-- Texte extrait --

= = = = = = =

Tanguy Viel, insoupçonnable ?

Tanguy Viel © Roland Allard éditions de Minuit

Lise devient madame Henri Delamare, sous les yeux de son témoin, Sam, son frère. Durant la noce, elle le retrouve, à l’écart, Sam et Lise s’étreignent, s’embrassent, s’aiment… Premier choc. Violent. Suivi d’un réajustement des perspectives : si histoire de famille il y aura, dans Insoupçonnable, ce ne sera pas sous le signe de l’inceste, du moins pas comme ça, pas si ouvertement. Sam est un « faux frère », l’amant de Lise, et tous deux, un peu paumés, un peu Bonnie & Clyde, ont ourdi une machination :

« Mais faut-il appeler cela naïveté qu’un homme de cinquante ans se remarie à une jeune fille de la moitié de son âge et dans quelles conditions si luxueuses, presque indécentes, ai-je eu bien souvent sur les lèvres, repensant à la manière dont il l’avait rencontrée, repensant à tout ce qui faisait qu’on en était là, dans cette situation absurde, pensais-je, absurde, ai-je dit à Lise, depuis ce moment où il avait pour la première fois posé sa main sur sa cuisse à elle, dans l’autre une coupe de champagne qu’il avait payée le prix qu’on paye dans ces endroits-là : le prix du luxe, ai-je repensé, mais que ce luxe comprenait une âme et que cette âme se prénommait Lise, et que Lise c’est pas n’importe qui, que Lise c’est quand même ma sœur, lui disais-je encore à elle ce soir-là, saoul comme j’étais, et que je vais aller lui dire, je vais aller lui dire que tu n’es pas ma sœur, je vais aller lui dire, à Henri, et qu’on a prévu un kidnapping, un kidnapping, oui, voilà ce qu’on a prévu avec ma sœur, parce que c’est un mot qu’on prononce mieux quand on est bourré, KIDNAPPING, ai-je dit encore plus fort. Et elle me disait de me taire maintenant, de me calmer, parce que c’était juste une histoire de semaines désormais, une histoire de patience désormais, et que maintenant de toute façon, maintenant Sam on ne peut plus reculer. Et je continuais à bafouiller, à rire en même temps, de l’idée seulement que tu sois ma sœur, Lise, que c’est absurde, aurais-je encore hurlé si elle, avec un doigt qu’elle a mis sur sa bouche comme une ultime mise en garde, avec l’autre main dont elle me caressait la joue, elle n’avait pas chuchoté : insoupçonnable, Sam, insoupçonnable. Alors moi, allongé là sur l’herbe au creux d’elle, j’ai regardé la nuit dans le ciel, les yeux soudain noirs de Lise, et j’ai repensé à comment on en était arrivés là. »

= = = = = = =

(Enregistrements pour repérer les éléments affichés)
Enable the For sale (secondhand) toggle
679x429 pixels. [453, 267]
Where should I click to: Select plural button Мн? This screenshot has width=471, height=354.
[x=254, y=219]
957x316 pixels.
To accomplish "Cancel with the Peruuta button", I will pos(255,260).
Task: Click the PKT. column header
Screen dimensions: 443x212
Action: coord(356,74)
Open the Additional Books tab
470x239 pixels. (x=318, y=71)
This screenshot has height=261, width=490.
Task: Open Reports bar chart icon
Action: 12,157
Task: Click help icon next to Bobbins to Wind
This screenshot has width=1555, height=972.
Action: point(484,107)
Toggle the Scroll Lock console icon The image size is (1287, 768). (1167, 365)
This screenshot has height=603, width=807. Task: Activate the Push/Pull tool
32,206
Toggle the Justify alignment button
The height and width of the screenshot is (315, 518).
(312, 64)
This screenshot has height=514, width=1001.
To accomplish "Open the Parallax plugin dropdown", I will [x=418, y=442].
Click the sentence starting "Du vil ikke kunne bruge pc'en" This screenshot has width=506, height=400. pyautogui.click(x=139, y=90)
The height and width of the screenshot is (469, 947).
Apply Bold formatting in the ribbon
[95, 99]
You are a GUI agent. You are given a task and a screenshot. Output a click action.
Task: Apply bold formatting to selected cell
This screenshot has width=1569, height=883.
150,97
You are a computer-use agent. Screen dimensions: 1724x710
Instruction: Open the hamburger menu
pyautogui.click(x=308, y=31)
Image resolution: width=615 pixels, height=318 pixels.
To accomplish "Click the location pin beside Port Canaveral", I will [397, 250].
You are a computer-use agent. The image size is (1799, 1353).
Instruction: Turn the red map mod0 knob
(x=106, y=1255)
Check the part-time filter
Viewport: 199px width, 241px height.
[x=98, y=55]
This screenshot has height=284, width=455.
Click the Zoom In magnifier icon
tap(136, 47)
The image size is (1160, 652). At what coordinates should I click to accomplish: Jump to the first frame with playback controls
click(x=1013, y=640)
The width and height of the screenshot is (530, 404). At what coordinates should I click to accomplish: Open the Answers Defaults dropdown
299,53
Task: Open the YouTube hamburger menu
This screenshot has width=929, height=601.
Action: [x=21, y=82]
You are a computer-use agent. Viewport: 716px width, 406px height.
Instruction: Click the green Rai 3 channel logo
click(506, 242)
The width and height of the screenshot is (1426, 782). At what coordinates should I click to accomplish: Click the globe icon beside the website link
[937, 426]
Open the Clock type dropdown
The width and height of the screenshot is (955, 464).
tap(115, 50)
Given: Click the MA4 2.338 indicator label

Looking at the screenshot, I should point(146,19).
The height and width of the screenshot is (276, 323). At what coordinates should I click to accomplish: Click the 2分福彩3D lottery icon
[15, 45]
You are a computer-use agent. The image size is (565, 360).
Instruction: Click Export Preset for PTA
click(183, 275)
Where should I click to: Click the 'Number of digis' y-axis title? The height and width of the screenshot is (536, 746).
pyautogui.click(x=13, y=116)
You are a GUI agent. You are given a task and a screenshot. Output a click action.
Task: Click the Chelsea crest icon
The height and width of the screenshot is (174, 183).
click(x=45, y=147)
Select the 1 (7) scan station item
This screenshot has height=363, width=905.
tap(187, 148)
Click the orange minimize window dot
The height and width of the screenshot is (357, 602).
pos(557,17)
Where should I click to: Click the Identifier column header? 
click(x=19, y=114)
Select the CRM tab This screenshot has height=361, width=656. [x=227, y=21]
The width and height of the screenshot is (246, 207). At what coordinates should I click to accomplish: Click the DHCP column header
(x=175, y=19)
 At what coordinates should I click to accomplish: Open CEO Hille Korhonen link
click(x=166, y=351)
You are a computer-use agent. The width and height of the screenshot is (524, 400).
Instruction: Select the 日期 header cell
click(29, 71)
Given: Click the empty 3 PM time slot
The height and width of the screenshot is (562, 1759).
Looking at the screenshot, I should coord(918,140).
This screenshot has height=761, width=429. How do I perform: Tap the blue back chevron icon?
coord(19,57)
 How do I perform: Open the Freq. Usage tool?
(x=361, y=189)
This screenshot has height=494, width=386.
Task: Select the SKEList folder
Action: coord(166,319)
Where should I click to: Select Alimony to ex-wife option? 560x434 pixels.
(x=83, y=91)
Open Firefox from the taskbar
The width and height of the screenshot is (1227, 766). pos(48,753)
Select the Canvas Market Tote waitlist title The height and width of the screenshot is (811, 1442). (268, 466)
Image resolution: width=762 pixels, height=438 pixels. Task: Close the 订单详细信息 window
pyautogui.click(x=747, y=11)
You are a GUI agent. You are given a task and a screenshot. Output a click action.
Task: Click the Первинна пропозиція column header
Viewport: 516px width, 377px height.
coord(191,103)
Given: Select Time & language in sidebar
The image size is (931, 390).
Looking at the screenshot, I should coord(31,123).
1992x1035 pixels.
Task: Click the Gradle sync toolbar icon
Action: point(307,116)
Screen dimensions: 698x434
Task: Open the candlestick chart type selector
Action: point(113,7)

= = = = = = =

D'après le texte sur le roman Insoupçonnable, qui est le témoin de Lise à son mariage avec Henri Delamare ?

Sam, présenté comme son frère.